On n'a encore jamais évoqué ce sujet, mais savez-vous ce qu'est l'ennemi le
plus sournois du voyageur camping-cariste ?
La poussière...
Elle se faufile partout, tâche les textiles, encrasse la carrosserie et met
à mal l'électronique.
Alors, on mène une guerre sans merci face à cet adversaire envahissant, qui
relance sans cesse le combat, variant son camouflage au gré des territoires
traversés.
Parfois rouge, d'autre fois jaune ou bien encore blanche. Elle s'accroche à
la carapace de notre tortue, espérant peut-être nous ancrer d'avantage dans ces
terres que nous explorons.
Mais au Chili, cette poussière qui nous envahit, nous relie plus que jamais
aux étoiles qui scintillent chaque soir au dessus de
nous. Et pour la première fois, on regarde cet ennemi différemment, posant les
armes le temps d'une trêve poétique au plus près des astres...
31 octobre 2019. Après plus d'un mois au Pérou, nous entamons ce 127ème
jour de voyage, bien décidés à nous rapprocher du Chili, ce nouveau pays
qu'il nous tarde désormais de découvrir.
Mais avant de quitter définitivement les terres Incas, nous nous imprégnons
une dernière fois de la riche histoire de tous ses peuples, au sein du réputé
musée régional de la ville d'Ica.
Une visite que nous ne sommes pas prêts d'oublier...
Entre les squelettes aux dreadlocks aussi longues que les corps, semblant
affublés d'une perruque tant les cheveux sont bien conservés, les crânes trépassés dans lesquels les cerveaux desséchés sont encore
visibles, ou bien cette main de momie que les archéologues n'ont rien trouvé de
mieux que de l'exposer au beau milieu de la grande salle, réhydratée dans un
bocal de chloroforme...Halloween n'est pas encore
passé, mais ici, on peut seulement en regretter les bonbons !
Après une nuit au pied d'une ancienne église sortie tout droit d'un décor
de carton pâte pour le cinéma hollywoodien, nous
repassons par Nazca et en profitons pour visiter le musée dédié à la mémoire de
Maria Reich, cette Allemande qui consacra sa vie à analyser les dessins formés
par les lignes si emblématiques de cette région.
Sa pièce de vie principale est imprégnée de l'odeur de poussière et de
renfermé qui se sont installées avec les années, mais le nombre de cartes et de
gabarits de mesures exposés derrière sa figurine, suffisent à eux seuls à nous
faire ressentir la somme de temps passée à l'observation sur le terrain, puis à
la retranscription de ses recherches sur la machine à écrire installée sur son
petit bureau en bois. Remarquable parcours de vie.

Le problème: Résumez en une ou deux phrases le paragraphe de l'extrait choisi qui commence par « Après une nuit au pied d'une ancienne église », sans perdre ses faits principaux.

Données brutes:
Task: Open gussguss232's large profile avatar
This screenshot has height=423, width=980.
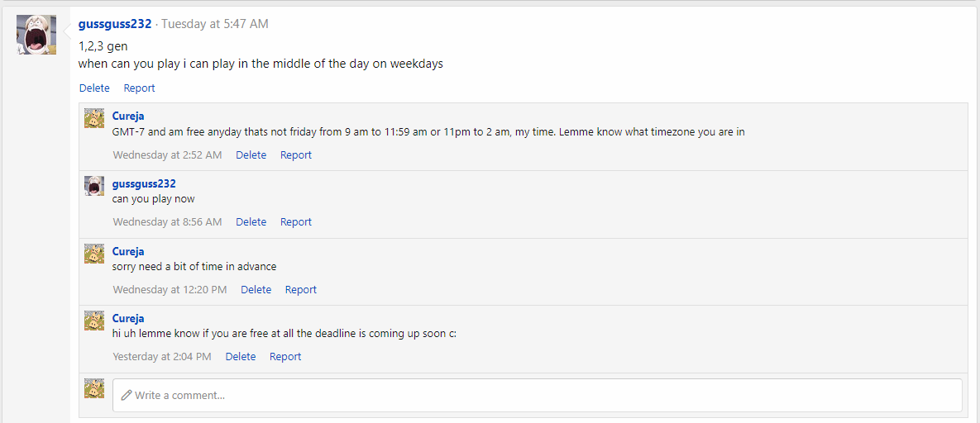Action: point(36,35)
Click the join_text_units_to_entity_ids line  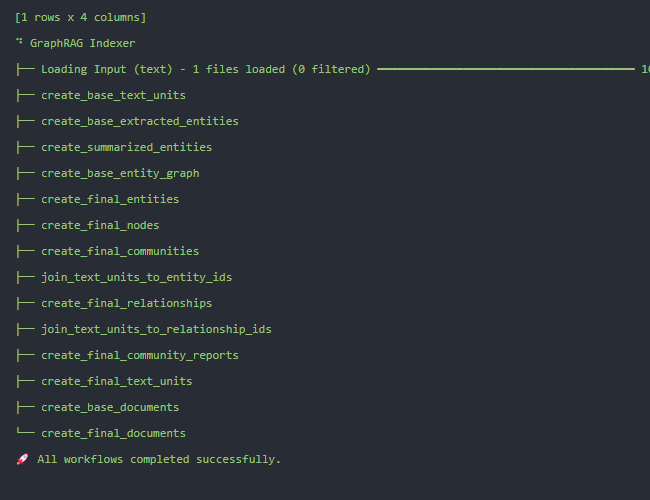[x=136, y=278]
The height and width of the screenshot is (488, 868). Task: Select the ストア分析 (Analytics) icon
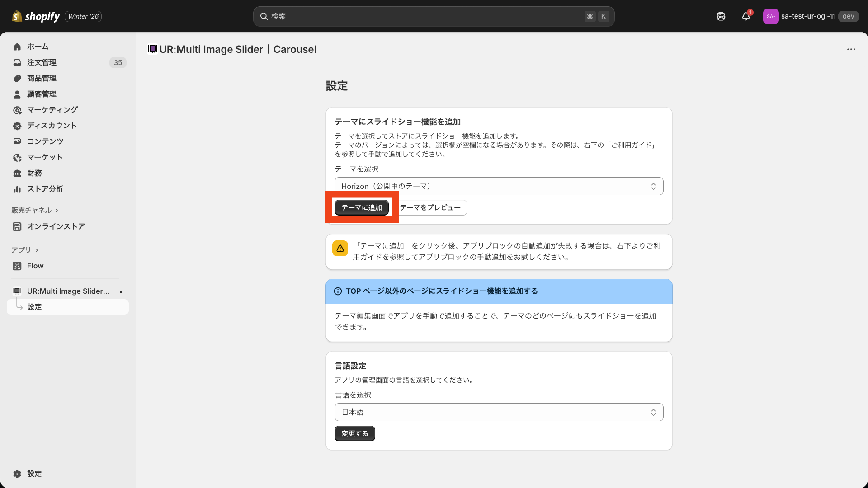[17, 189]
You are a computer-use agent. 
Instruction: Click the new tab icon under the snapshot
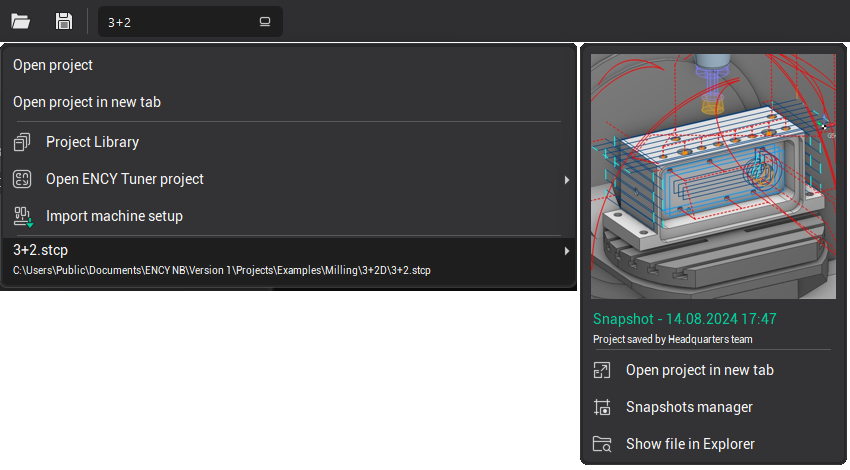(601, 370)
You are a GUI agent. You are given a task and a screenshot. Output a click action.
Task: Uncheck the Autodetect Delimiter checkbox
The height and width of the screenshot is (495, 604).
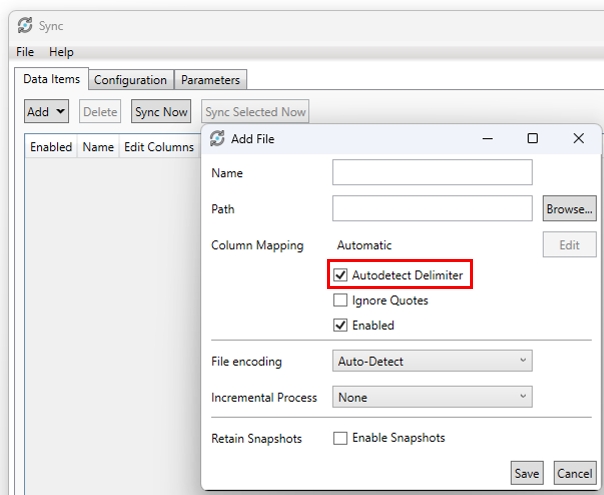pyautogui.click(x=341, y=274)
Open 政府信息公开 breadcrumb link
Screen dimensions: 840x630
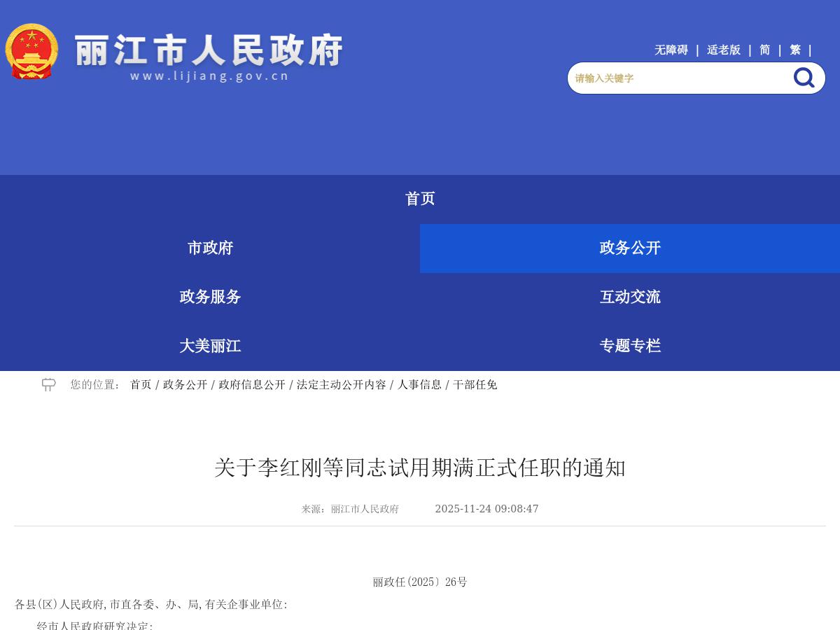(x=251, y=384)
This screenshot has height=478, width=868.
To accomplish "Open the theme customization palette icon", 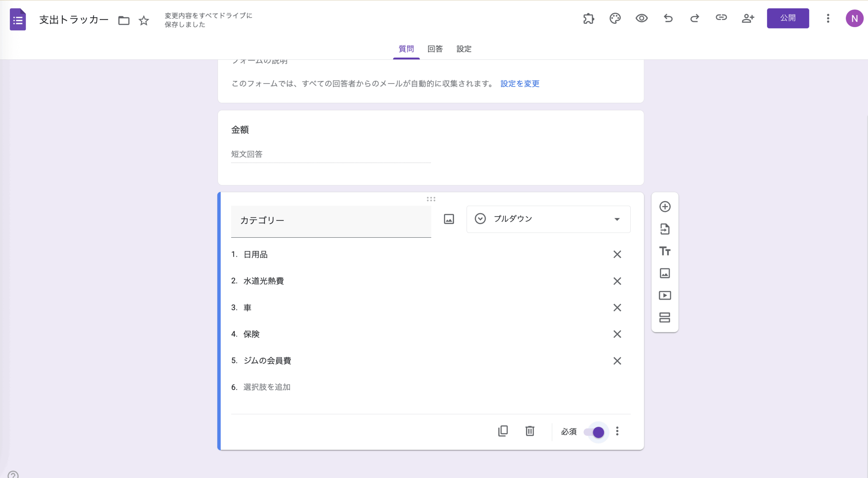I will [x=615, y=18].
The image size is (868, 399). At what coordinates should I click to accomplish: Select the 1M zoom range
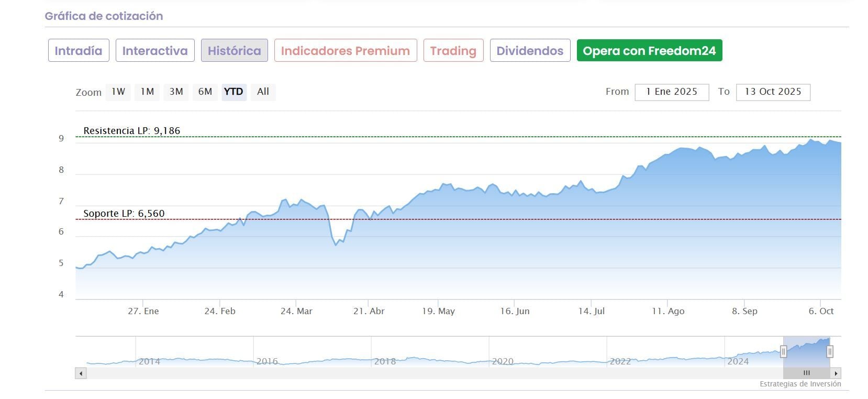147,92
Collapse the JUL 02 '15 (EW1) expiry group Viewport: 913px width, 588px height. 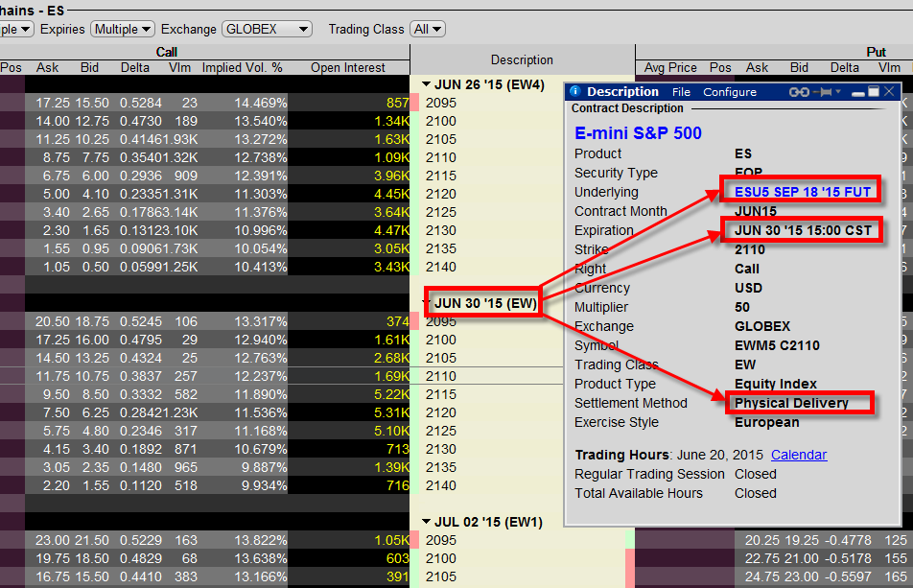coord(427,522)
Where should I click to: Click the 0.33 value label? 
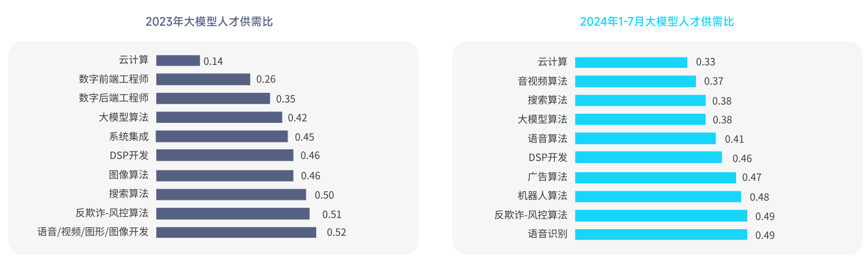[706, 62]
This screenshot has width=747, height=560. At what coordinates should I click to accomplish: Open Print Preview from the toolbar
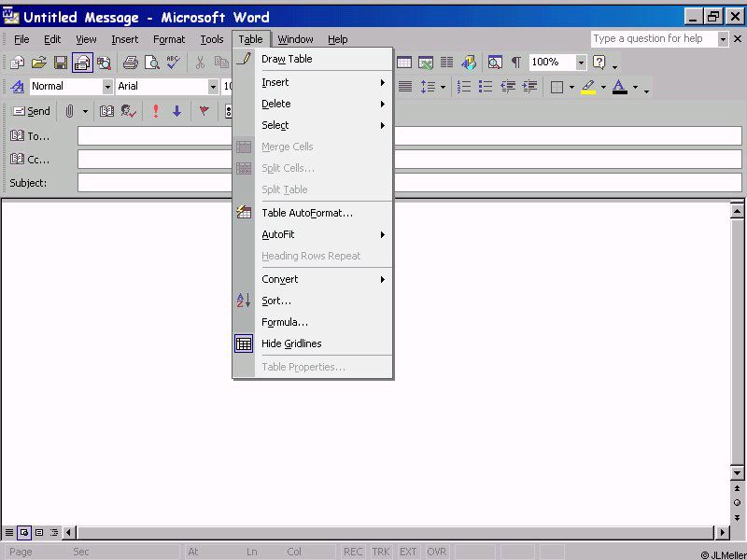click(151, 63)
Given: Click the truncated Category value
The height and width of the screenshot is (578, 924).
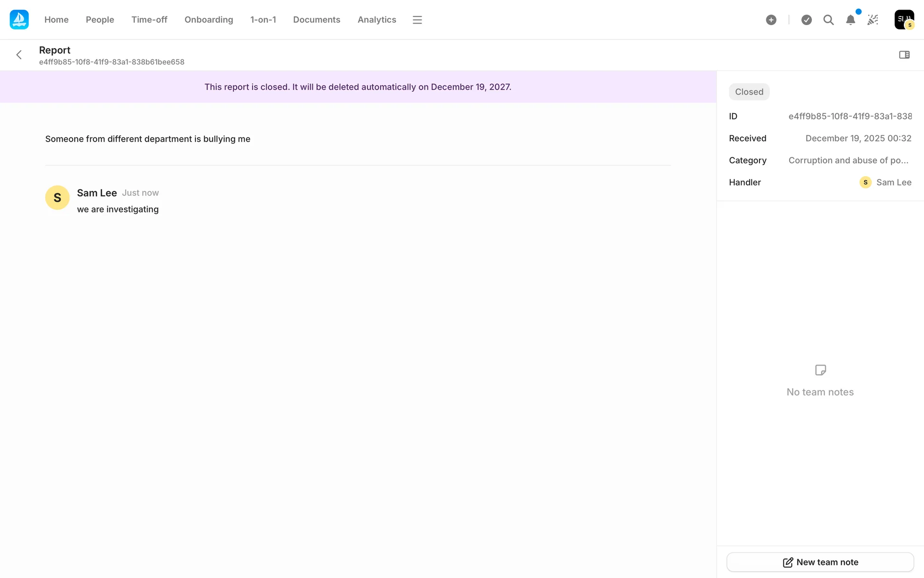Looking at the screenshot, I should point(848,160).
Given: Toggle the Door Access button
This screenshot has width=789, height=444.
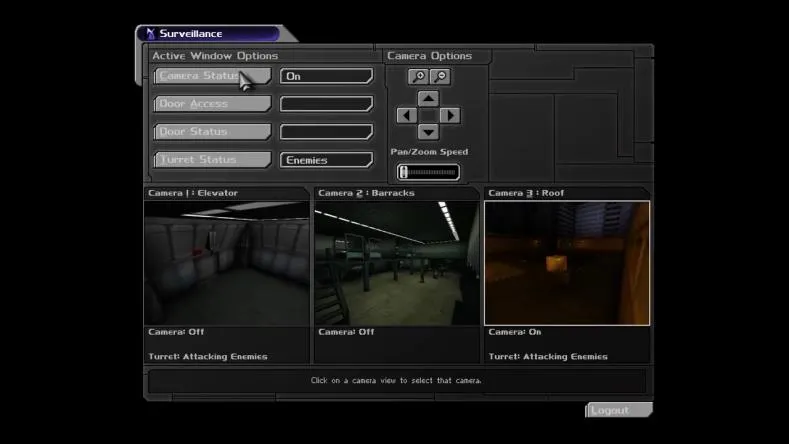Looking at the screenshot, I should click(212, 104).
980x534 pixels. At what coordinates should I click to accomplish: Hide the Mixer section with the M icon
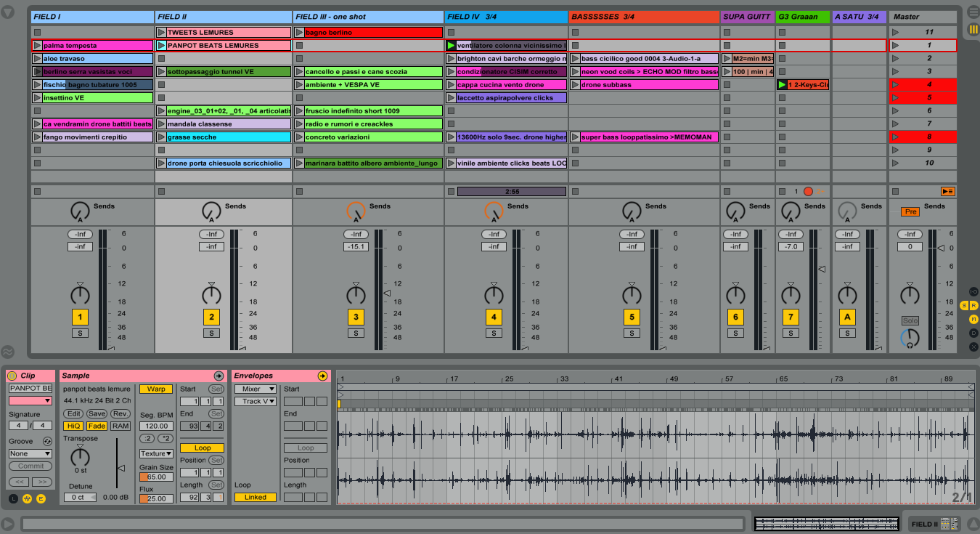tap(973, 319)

Résultat de l'exercice: Après une nuit près d'une vieille église digne d'un décor de cinéma hollywoodien, nous repassons par Nazca pour visiter le musée dédié à Maria Reich. Cette Allemande a consacré sa vie à analyser les dessins formés par les lignes emblématiques de la région.